Neuf jours devant la célébration de cette sainte fête, on chante dans l’église catholique les antiennes qu’on appelle des O O ; parce qu’elles commencent toutes par O, & ces sortes de cantiques sacrés ne peuvent tendre qu’à l’édification ; mais il n’en étoit pas de même de la maniere dont la fête de Noël se faisoit encore à Valladolid au milieu du dernier siecle. On y employoit les mêmes extravagances qu’à la fête des fous dans notre barbarie : des masques grotesques, des habits de mascarades, des danses dans l’église avec des tambours de basque & des violons, s’accordoient aux orgues qui sonnoient des chacones ; & le peuple crioit victor à celui qui chantoit le mieux un villaneio d’une mule qui rue, &c. Les lumieres de l’esprit qui ne percent que fort tard, ont enfin dissipé partout ces sortes d’indécences. (D. J.)

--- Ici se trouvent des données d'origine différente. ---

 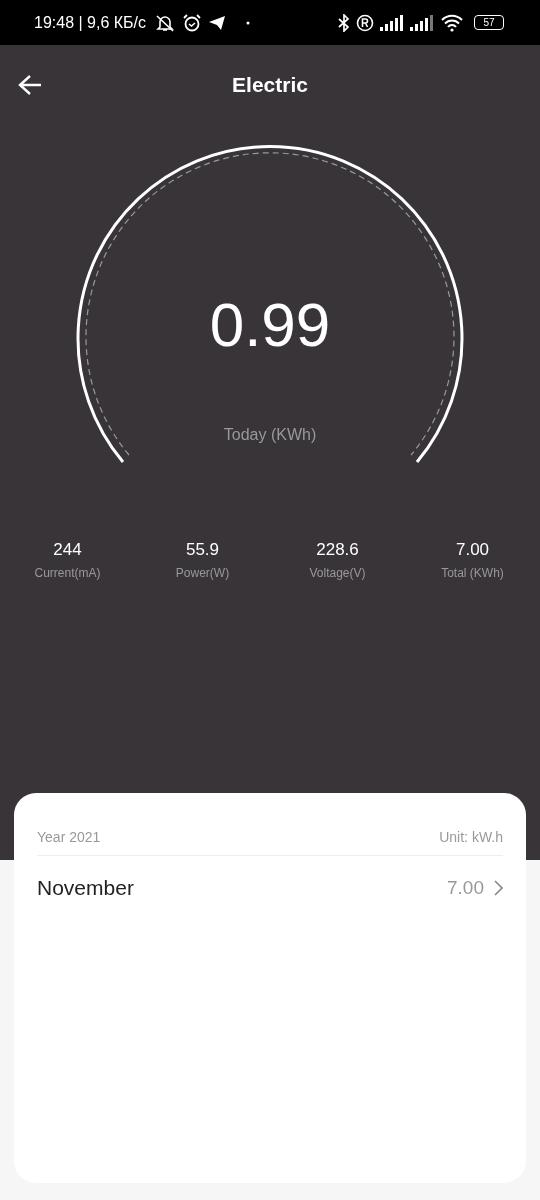 What do you see at coordinates (86, 888) in the screenshot?
I see `month-name: November` at bounding box center [86, 888].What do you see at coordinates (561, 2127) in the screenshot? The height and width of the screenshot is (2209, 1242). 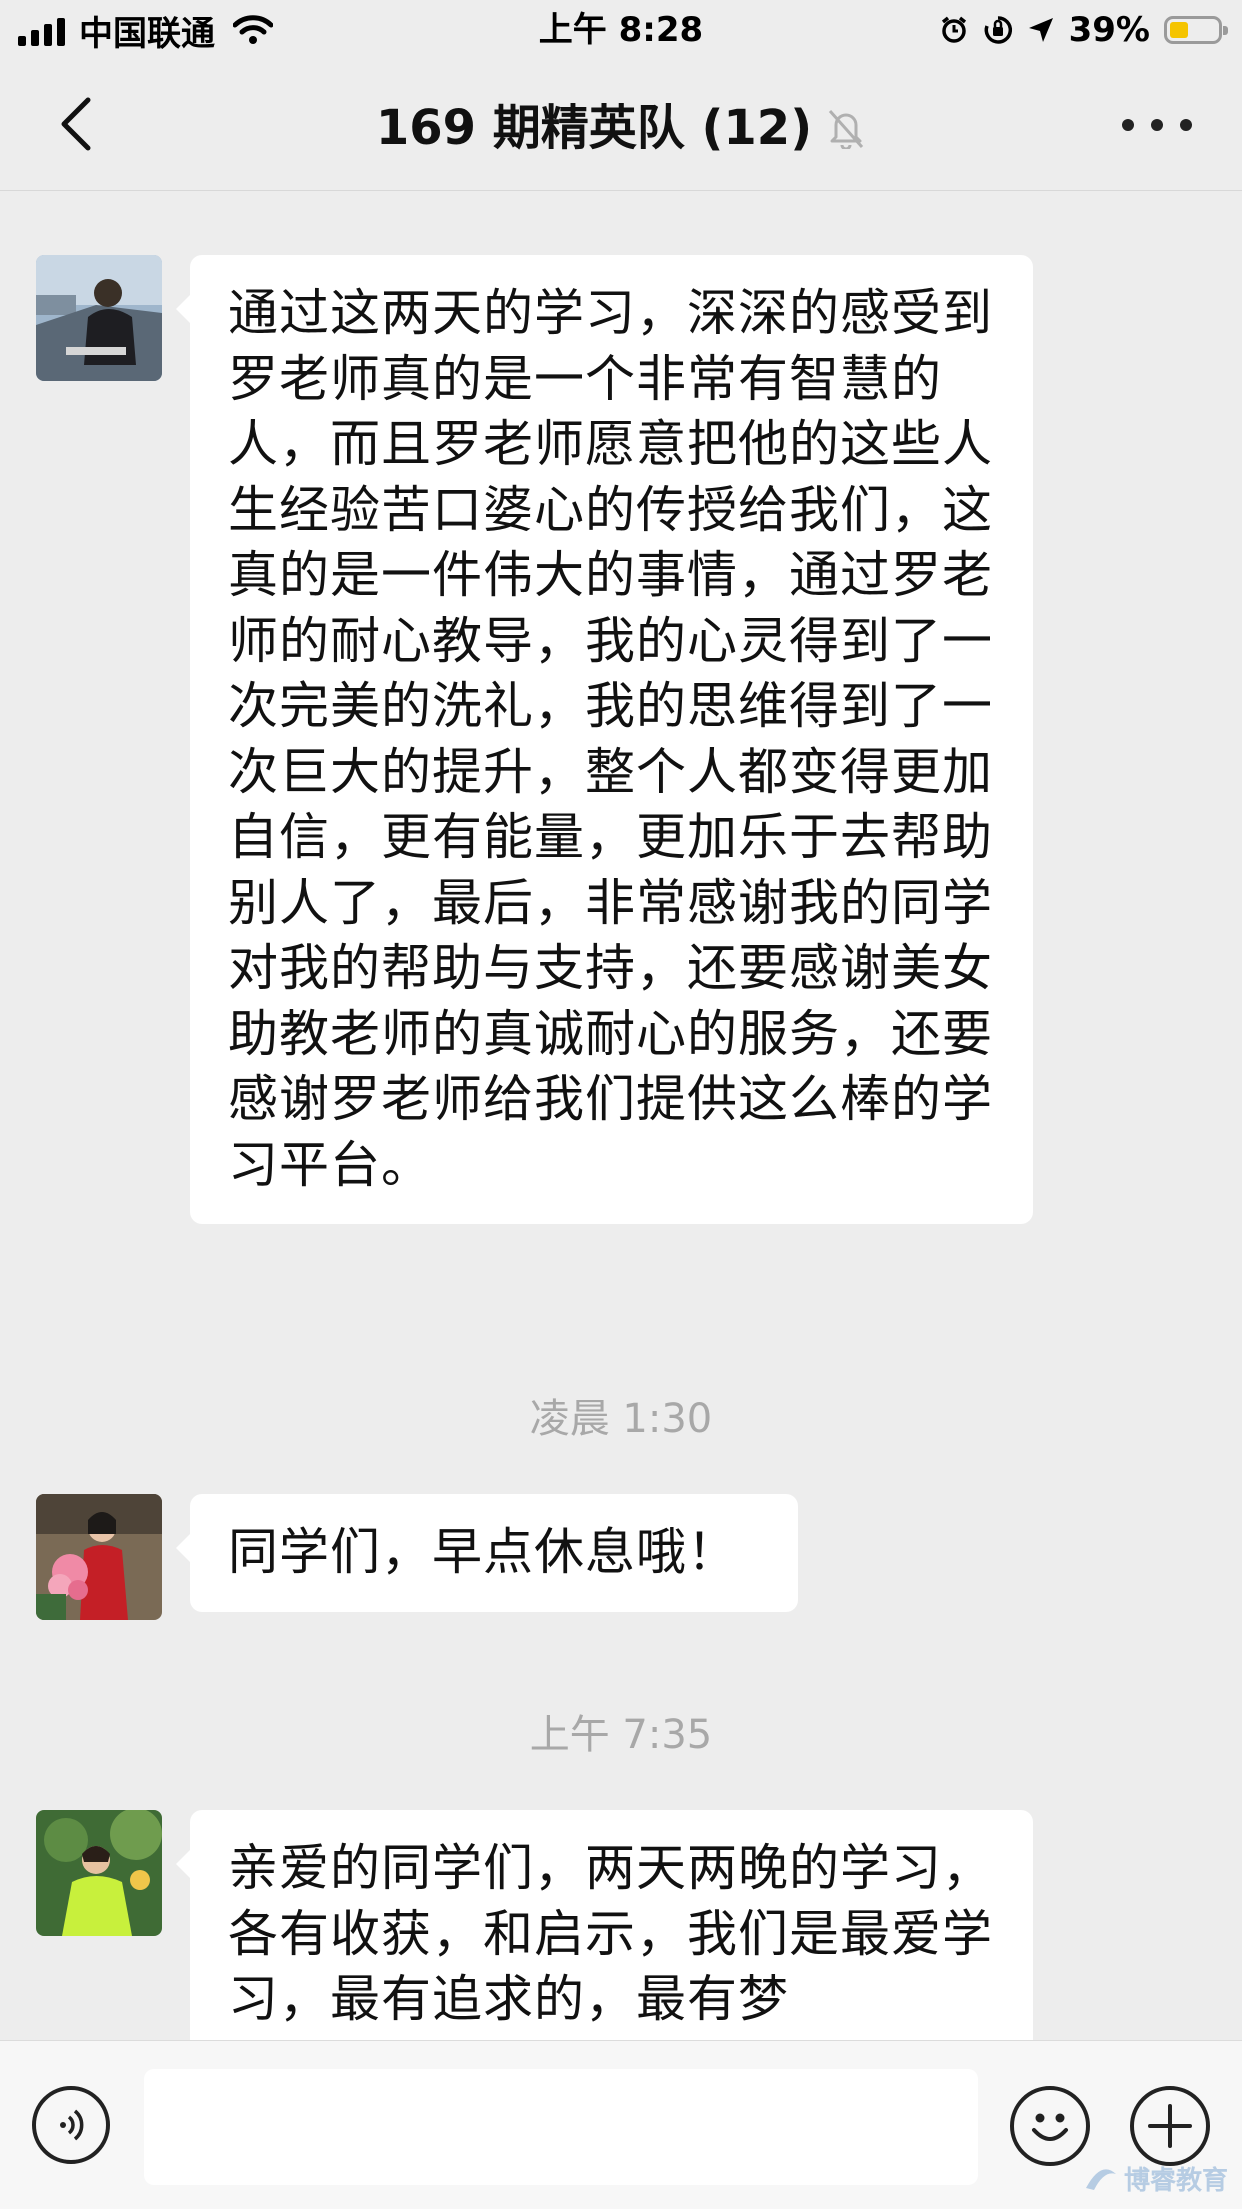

Noel, s. m. (Poësie sacrée.) chanson spirituelle faite en l’honneur de la nativité de Notre-Seigneur ; Pasquier dit dans ses recherches, liv. IV. ch. xvj. que de son tems on chantoit encore en plusieurs églises des noëls pendant la grande messe du jour de noël : un autre historien prétend, que la plûpart des noëls qu’on chante en France, sont des gavotes & des menuets d’un ballet qu’Eustache du Corroy, un des plus grands musiciens de son siecle, avoit composé pour le divertissement du roi Charles IX. (D. J.)